Dans la galaxie des messageries chiffrées, Telegram occupe une place à part : créé par Pavel Durov, un Russe libertarien aujourd’hui en exil, à qui l’on doit également Vkontakte, le « Facebook slave », le logiciel traîne en effet une réputation sulfureuse. Après les graves attentats du 13 novembre, l’application avait été suspectée d’avoir facilité le travail des terroristes.
Quelques mois plus tard, il s’est toutefois avéré que les communications des tueurs étaient passées par des approches beaucoup plus basiques — et anciennes –, avec l’usage de téléphones mobiles temporaires et jetables (burner phones). En revanche, il a été constaté que Telegram était utilisé comme un outil de propagande par l’État islamique, notamment via ses groupes.
Pointée du doigt, Telegram a fini par se positionner en acceptant d’intervenir contre les groupes faisant l’apologie de la violence. Plusieurs espaces de discussion ont été fermés et l’entreprise continue de le faire régulièrement. Fin décembre, elle affirmait fermer plus de 60 canaux de discussion par jour avant qu’ils n’attirent l’attention, et plus de 2 000 chaque mois.

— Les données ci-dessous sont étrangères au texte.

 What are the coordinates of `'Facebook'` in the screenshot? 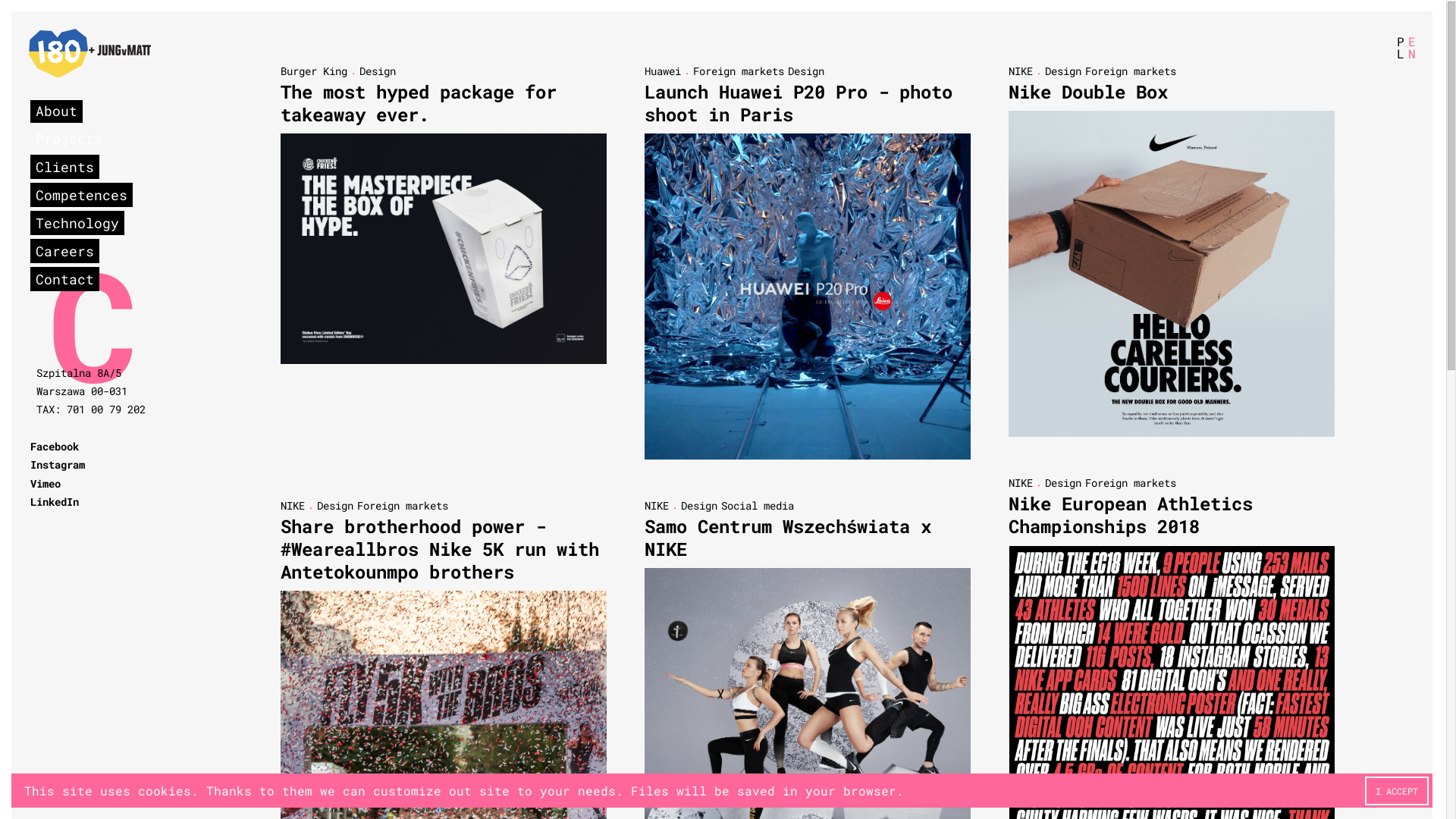 It's located at (30, 447).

Malgré la pression exercée sur Telegram pour qu’il fasse plus contre la propagande terroriste, la promesse initiale de sécuriser les conversations n’a pas été trahie par les responsables du projet. Celles-ci demeurent protégées, à condition d’utiliser le mode Secret Chat pour avoir une solution de bout-en-bout totale. En effet, Telegram ne chiffre pas par défaut les messages.

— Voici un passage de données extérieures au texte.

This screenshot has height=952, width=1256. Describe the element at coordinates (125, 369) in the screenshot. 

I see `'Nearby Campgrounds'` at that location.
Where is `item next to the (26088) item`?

Et le fait que Telegram s’efforce de respecter le secret des correspondances semble ne pas convenir à tout le monde. C’est ce qui transparait de deux messages publiés en début de semaine par Pavel Durov sur Twitter. Il affirme qu’au cours d’un déplacement d’une semaine aux États-Unis, les services de renseignement et le FBI les ont approchés, lui et son équipe, pour tenter de les influencer.
« Au cours de la visite d’une semaine de notre équipe aux États-Unis l’an passé, nous avons eu deux tentatives de corruption sur nos développeurs par des agences de renseignement américaines ainsi que des pressions du FBI sur ma personne », a fait savoir Pavel Durov. À le lire, il semble que les autorités américaines ne sont pas parvenues à leurs fins, l’intéressé ayant choisi de dévoiler cette histoire.
https://twitter.com/durov/status/873868773119451136
Si ce récit est exact, il n’est guère surprenant : les autorités américaines semblent plutôt coutumières de ce genre d’approche pour atteindre des systèmes informatiques qui les intéressent. En 2013, Linus Torvalds, le créateur du noyaux Linux, avait fait comprendre que les États-Unis avaient tenté de faire pression pour ajouter une porte dérobée dans Linux pour faciliter le déchiffrement des données.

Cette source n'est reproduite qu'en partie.